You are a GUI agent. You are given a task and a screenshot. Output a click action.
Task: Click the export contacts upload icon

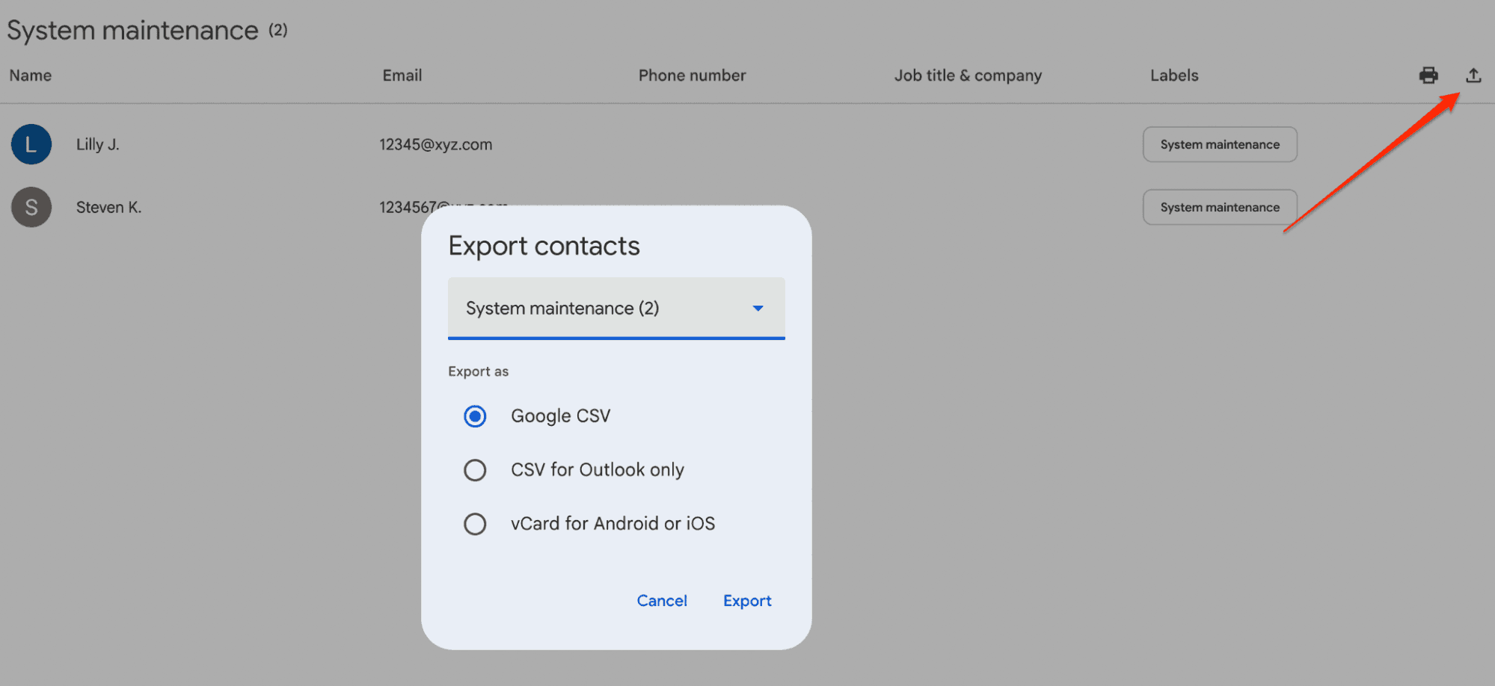click(1473, 75)
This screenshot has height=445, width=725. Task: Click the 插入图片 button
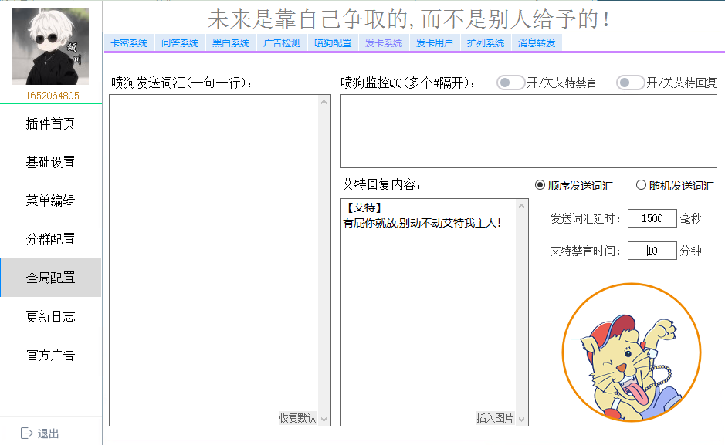(x=495, y=418)
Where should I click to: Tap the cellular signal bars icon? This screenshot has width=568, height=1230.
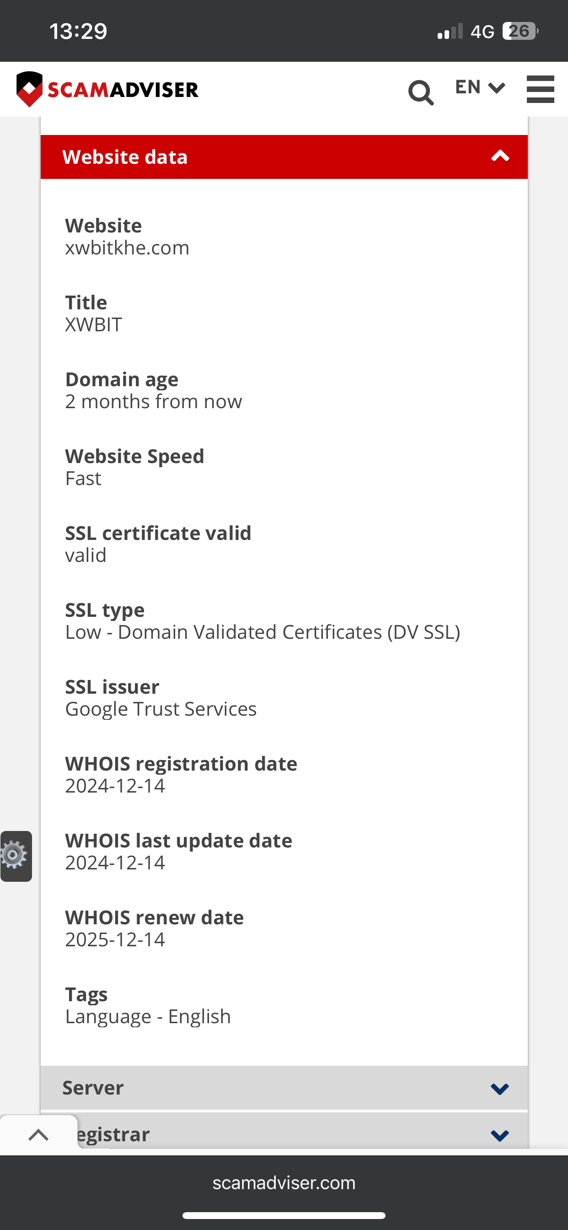coord(450,32)
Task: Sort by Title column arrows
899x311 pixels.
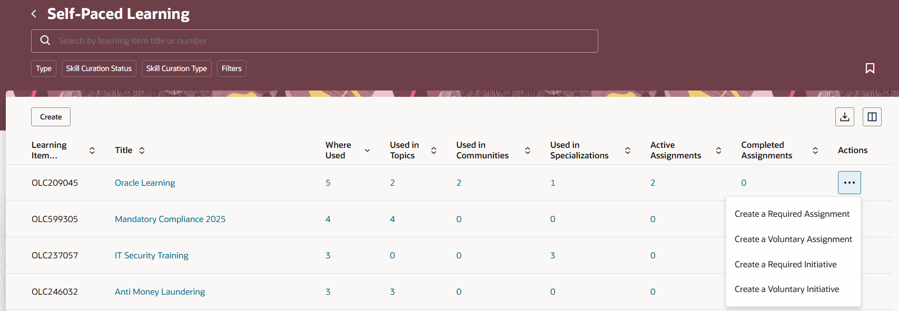Action: [x=142, y=151]
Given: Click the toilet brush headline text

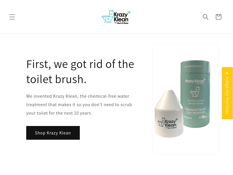Looking at the screenshot, I should pos(80,71).
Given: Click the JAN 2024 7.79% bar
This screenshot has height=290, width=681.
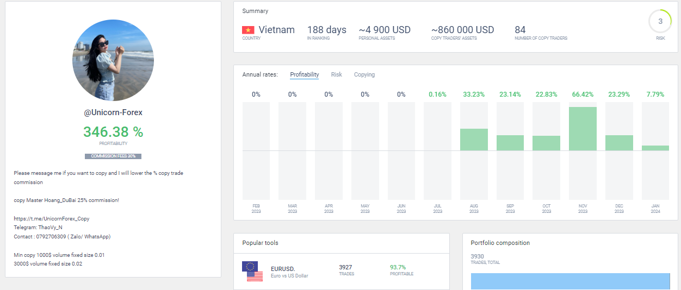Looking at the screenshot, I should (x=655, y=148).
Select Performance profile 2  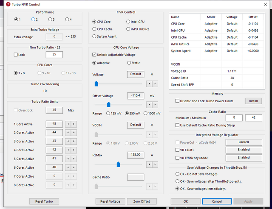click(33, 20)
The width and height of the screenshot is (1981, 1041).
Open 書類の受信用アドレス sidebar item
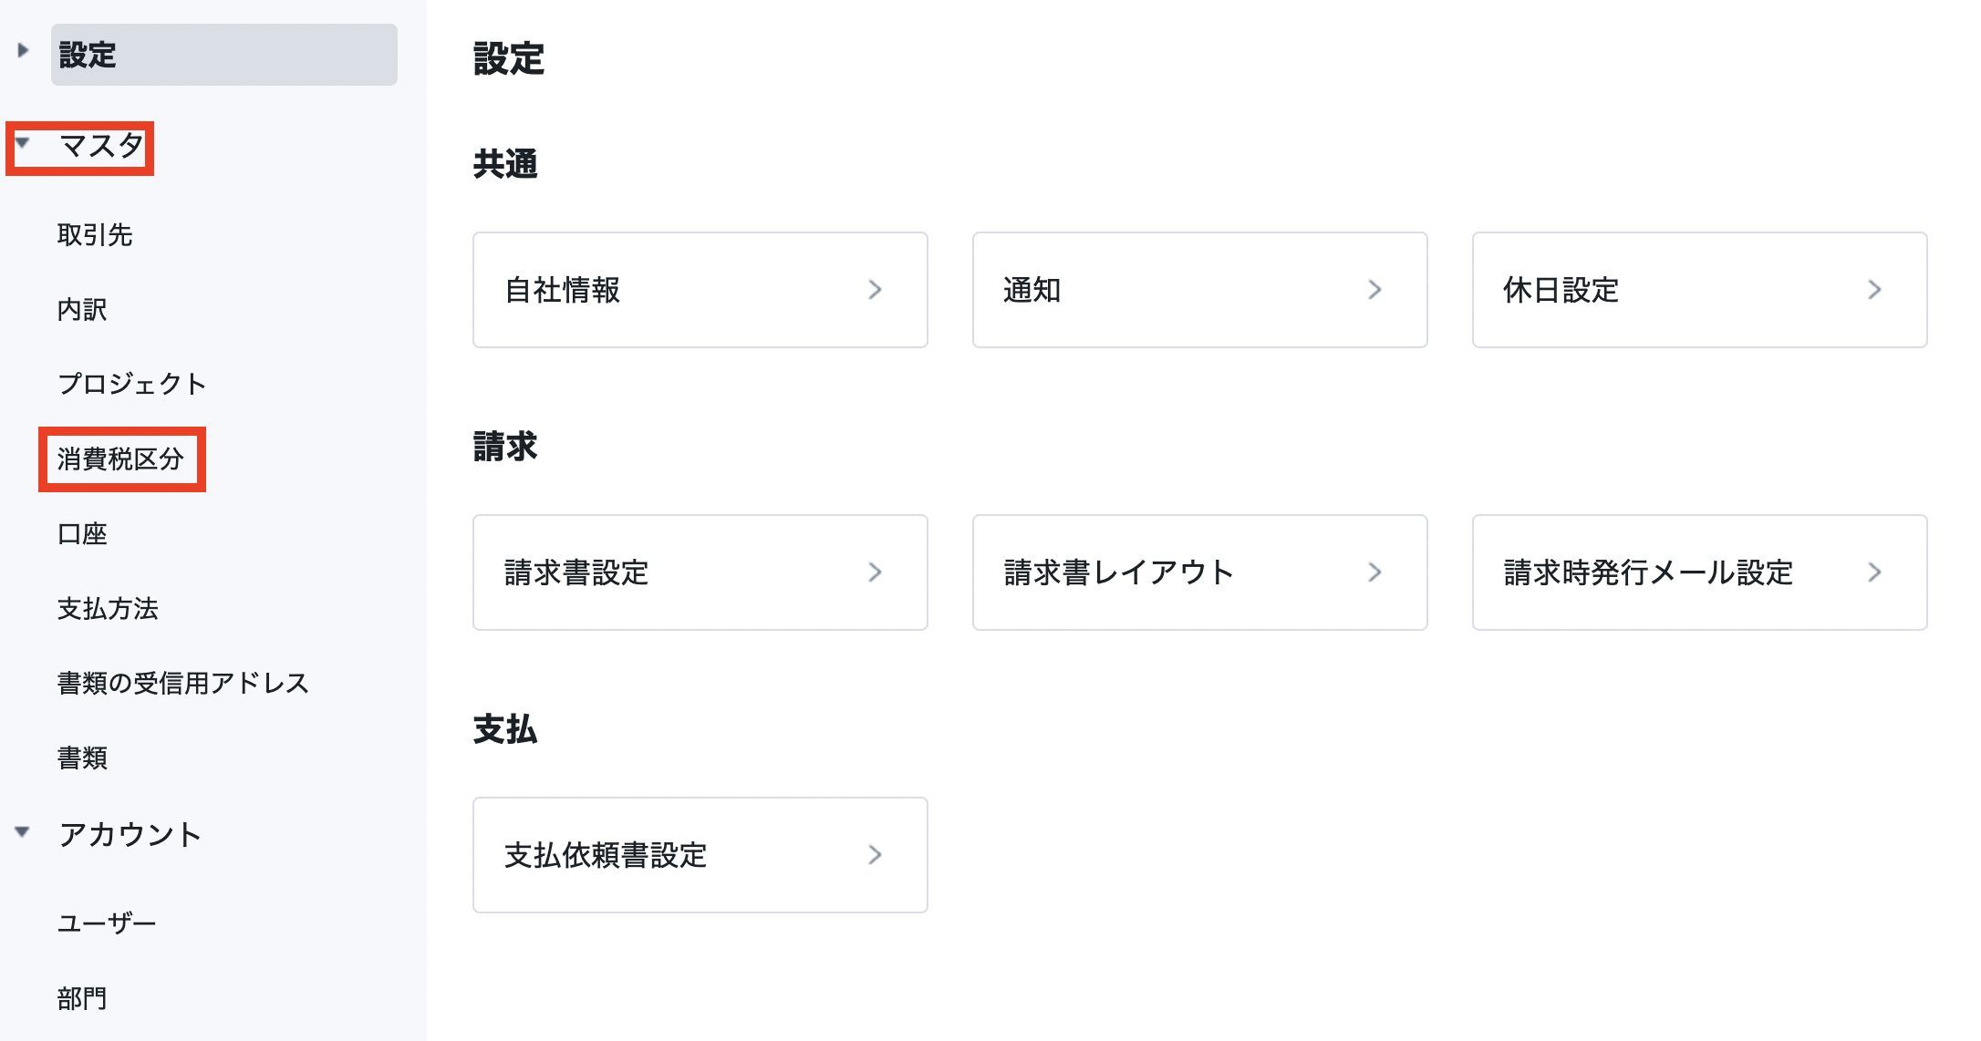[182, 684]
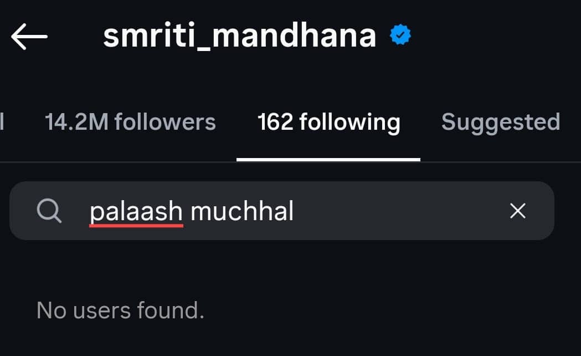This screenshot has height=356, width=581.
Task: Click the misspelled word "palaash"
Action: (136, 211)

===============

Exercise instructions » The answer must be the lines above from the one containing "899x311 pixels." through the one containing "Given: Click the JAN 2024 7.79% bar", reproduced exactly, with no pictures and nothing else.

Completed task »
899x311 pixels.
Action: [x=142, y=151]
Given: Click the toilet brush headline text

Looking at the screenshot, I should pos(80,71).
Given: Click the JAN 2024 7.79% bar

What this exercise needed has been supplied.